**URAIAN TUGAS:** Cetak tanpa perubahan bagian dokumen sumber di bawah yang dimulai dengan kata-kata "Manusia diberikan kemampuan" dan berakhir pada "mengangkat harkat manusia.".

**DOKUMEN SUMBER:**
╭──

BAB I
PENDAHULUAN
A. Latar belakang
Manusia memiliki
kecenderungan untuk berbudaya. Manusia mempunyai akal-pikiran dan mempunyai
sistem pengetahuan yang digunakan untuk menafsirkan berbagai gejala serta
simbol-simbol agama. Pemahaman manusia sangat terbatas dan tidak mampu mencapai
hakekat dari ayat-ayat dalam kitab suci agama. Mereka hanya dapat menafsirkan
ayat-ayat suci tersebut sesuai dengan kemampuan yang ada.
Manusia diberikan kemampuan dan
kebebasan untuk berkarya, berpikir dan menciptakan suatu kebudayaan. Budaya
merupakan hasil karya manusia. Sedang agama adalah pemberian Allah untuk
kemaslahatan manusia itu sendiri. Yaitu suatu pemberian Allah kepada manusia
untuk mengarahkan dan mempunyai nilai positif dan mengangkat harkat manusia.
Manusia dituntut menggunakan pikiran
untuk mengolah alam dunia ini menjadi sesuatu yang bermanfaat bagi kepentingan
manusia.

╰──

**CUPLIKAN DATA:**
╭──

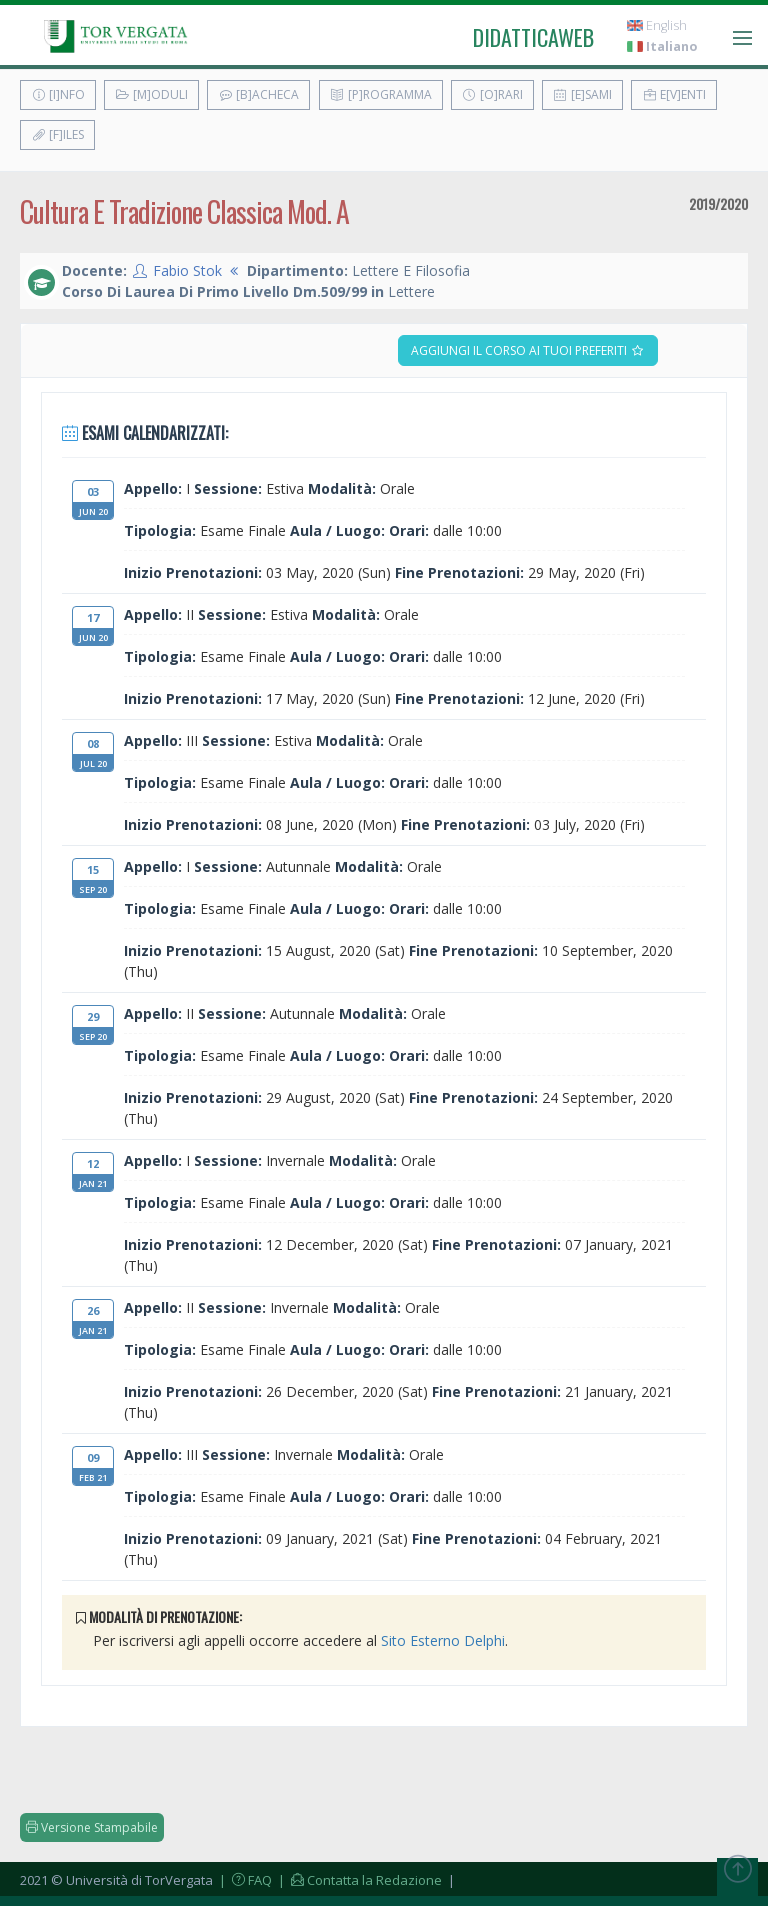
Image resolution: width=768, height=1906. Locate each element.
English (657, 25)
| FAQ (244, 1880)
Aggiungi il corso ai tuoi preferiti (528, 350)
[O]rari (492, 94)
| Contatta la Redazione (358, 1880)
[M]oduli (151, 94)
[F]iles (57, 134)
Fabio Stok (187, 270)
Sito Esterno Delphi (443, 1640)
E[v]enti (674, 94)
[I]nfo (58, 94)
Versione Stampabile (92, 1827)
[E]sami (582, 94)
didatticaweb (533, 37)
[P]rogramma (381, 94)
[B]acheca (258, 94)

╰──

**JAWABAN TERTULIS:**
Manusia diberikan kemampuan dan
kebebasan untuk berkarya, berpikir dan menciptakan suatu kebudayaan. Budaya
merupakan hasil karya manusia. Sedang agama adalah pemberian Allah untuk
kemaslahatan manusia itu sendiri. Yaitu suatu pemberian Allah kepada manusia
untuk mengarahkan dan mempunyai nilai positif dan mengangkat harkat manusia.